Yes and no. Streetcars will follow the same traffic signals as motorists, except when a streetcar-specific signal is present. Motorists, pedestrians and cyclists should follow their normal traffic signals, not the streetcar-specific signals.
How fast will the streetcar travel?
Streetcars will follow the posted speed limits.
How fast can streetcars travel?
Maximum speed is 31 mph.
What’s the capacity for each streetcar?
Seating capacity: 30 seats + 4 flip-up seats + 1 operator
People: 69 standees + 34 seated + 1 operator = 104
How many seats are on each OKC Streetcar?
There are 34 seats.
How many doors are on the OKC Streetcar?
There are three sections in each streetcar vehicle, with two sets of passenger doors on each side of the center section of the middle car.
Is the system ADA compliant?
Each OKC Streetcar stop is ADA-accessible for easy, level boarding at the platforms with signage, real-time arrival information, covered shelters and a ticket vending machine.
Who designed the route?
The MAPS 3 Modern Streetcar Transit project was planned using a public, resident-driven process including input and guidance from EMBARK, MAPS 3 Modern Streetcar/Transit subcommittee, MAPS 3 Citizens Advisory Board and City Council. Professional consultants included ADG, Jacobs Engineering, AECOM, SOJ and Jenkins RTS.
Who constructed and installed the track?
Herzog/Stacy & Witbeck constructed the rail line. Crews broke ground February 7, 2017, and worked nearly two years. The final track pour was October 25, 2018.
Where was the rail made?
The rail is made up of two different variations – girder rail, which is the main rail pieces that the streetcar travels on, and special trackwork sections, such as switches and frogs.
- The special trackwork sections of rail were manufactured by Vossloh AG, a rail technology company based in Werdohl in the state of North Rhine-Westphalia, Germany.
- The girder rail sections were manufactured by M.F. Wirth Rail Corporation in Montreal, Canada.
How was the streetcar funded?
The Oklahoma City Streetcar is a project of MAPS 3, a $777-million, debt-free capital improvement program to advance the quality of life in Oklahoma City.

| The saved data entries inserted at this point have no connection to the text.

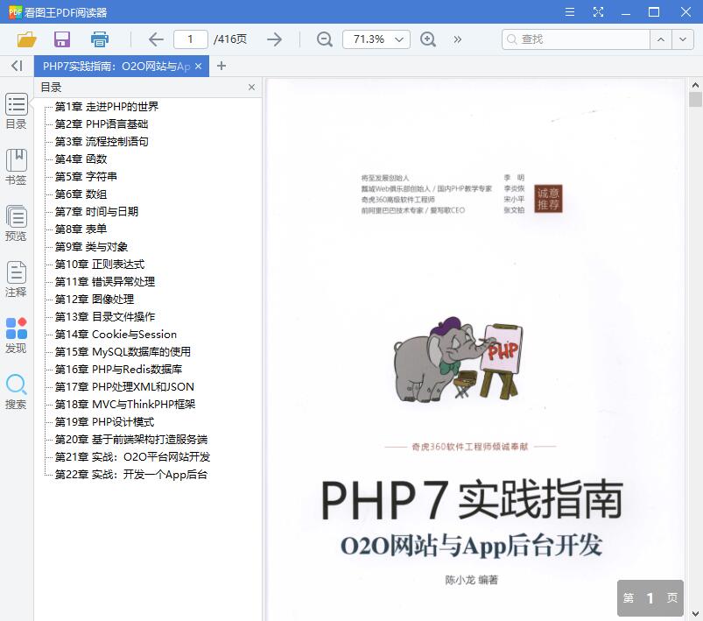The width and height of the screenshot is (703, 621).
Task: Expand more toolbar tools via the chevron
Action: (x=456, y=39)
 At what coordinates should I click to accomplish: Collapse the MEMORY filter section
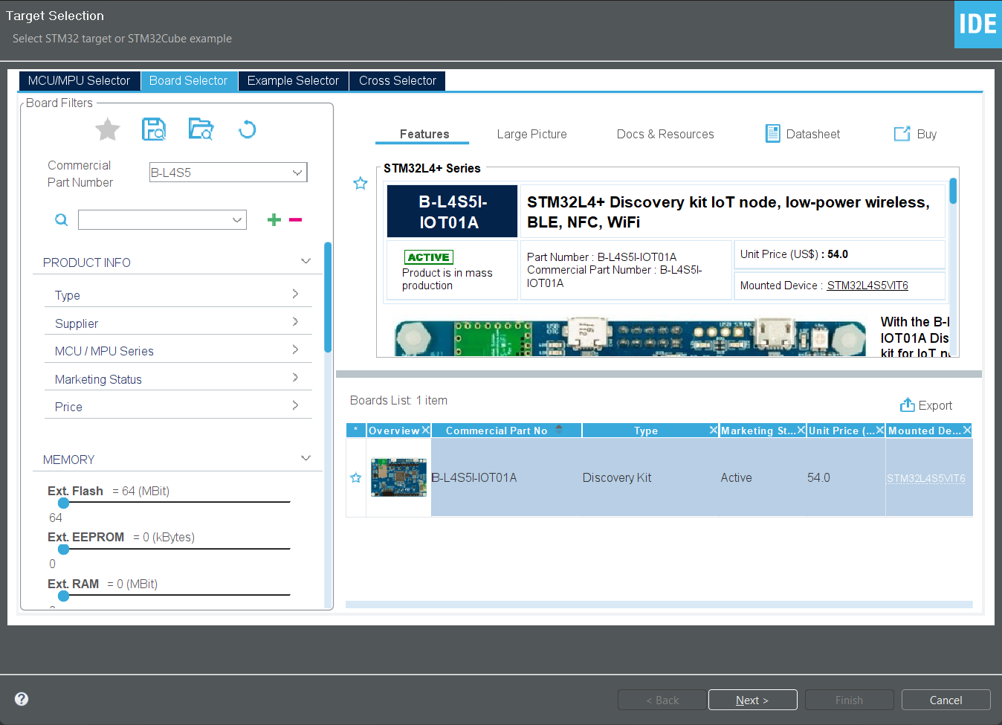tap(306, 458)
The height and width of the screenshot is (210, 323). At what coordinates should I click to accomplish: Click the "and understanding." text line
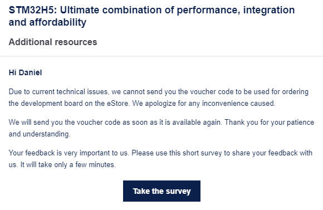[x=40, y=134]
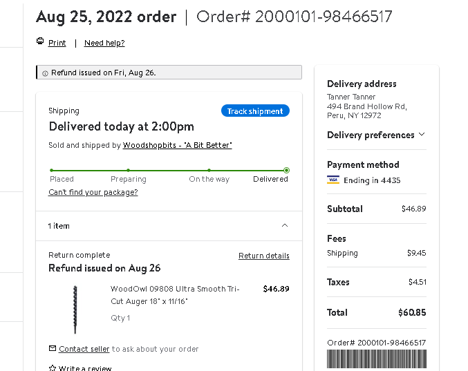The image size is (468, 371).
Task: Click the envelope contact icon
Action: click(53, 348)
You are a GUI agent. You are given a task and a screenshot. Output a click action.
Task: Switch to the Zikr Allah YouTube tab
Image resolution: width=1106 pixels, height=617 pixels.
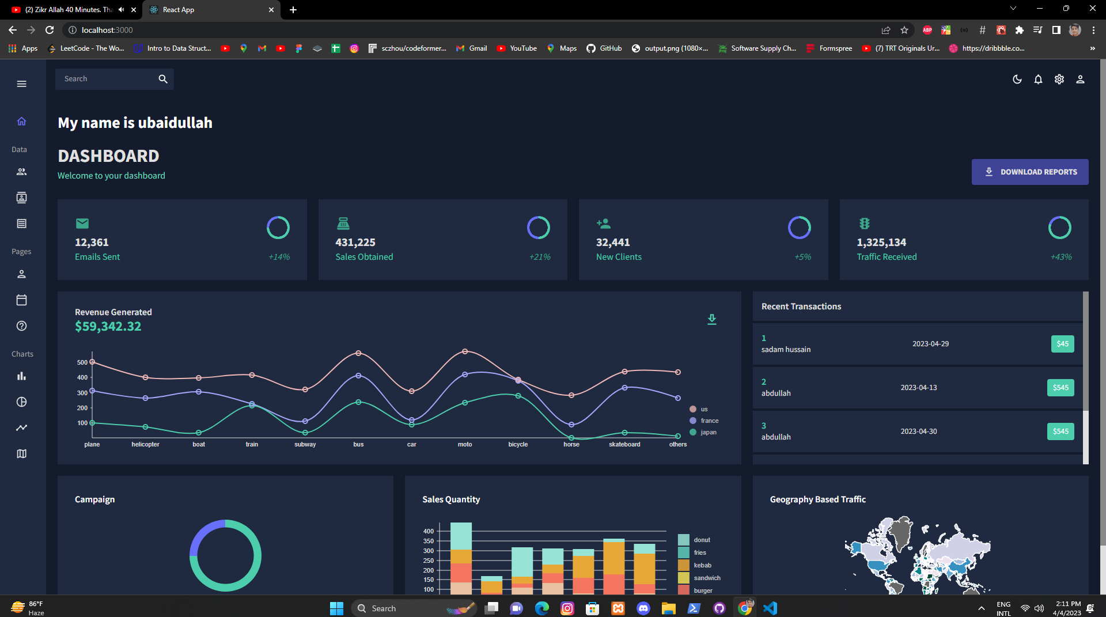click(x=68, y=10)
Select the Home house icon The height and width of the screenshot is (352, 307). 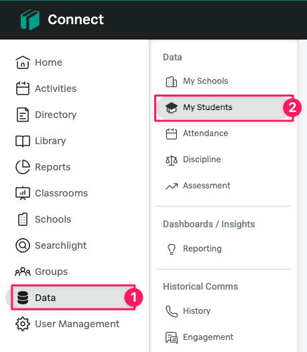click(x=23, y=62)
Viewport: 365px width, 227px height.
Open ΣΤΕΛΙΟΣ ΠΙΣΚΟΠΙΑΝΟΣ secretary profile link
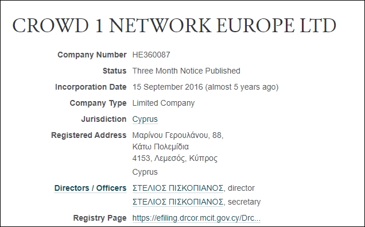click(x=177, y=202)
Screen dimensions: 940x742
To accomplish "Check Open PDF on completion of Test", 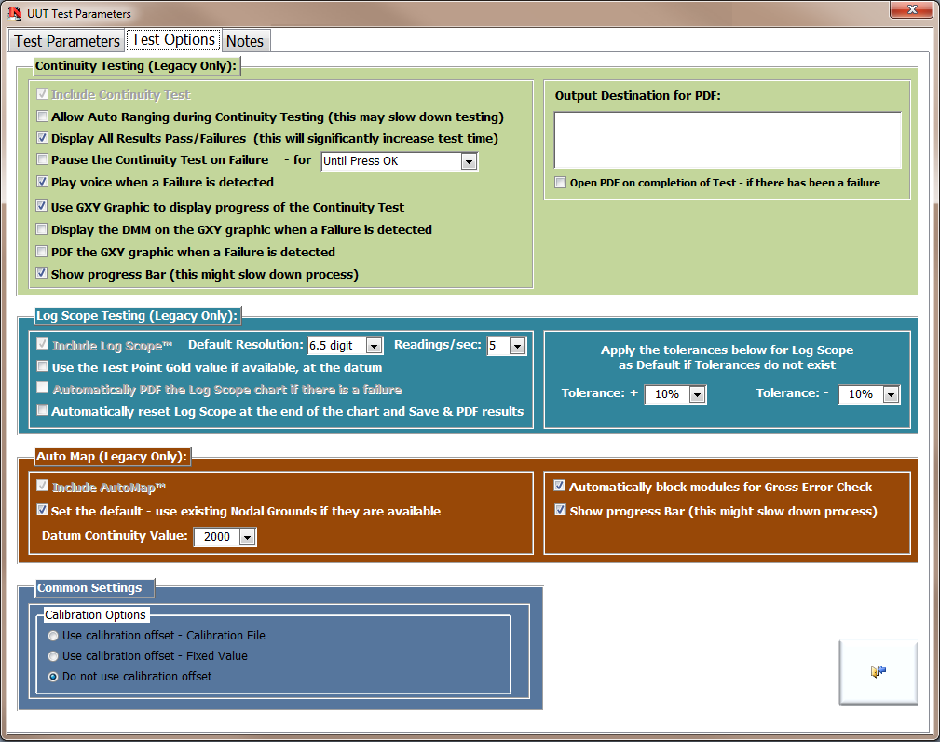I will [561, 184].
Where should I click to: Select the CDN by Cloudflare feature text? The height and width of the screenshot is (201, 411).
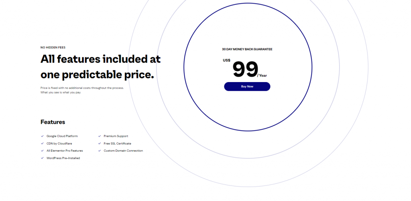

It was funded by a one-cent sales tax initiative that began in April 2010 and ended in December 2017. The Modern Streetcar project budget was $135 million to purchase seven streetcars and build a 4.86-mile system with two routes/loops linking important districts in and around downtown OKC. A storage and maintenance facility was built at SW 7th Street and Hudson Avenue.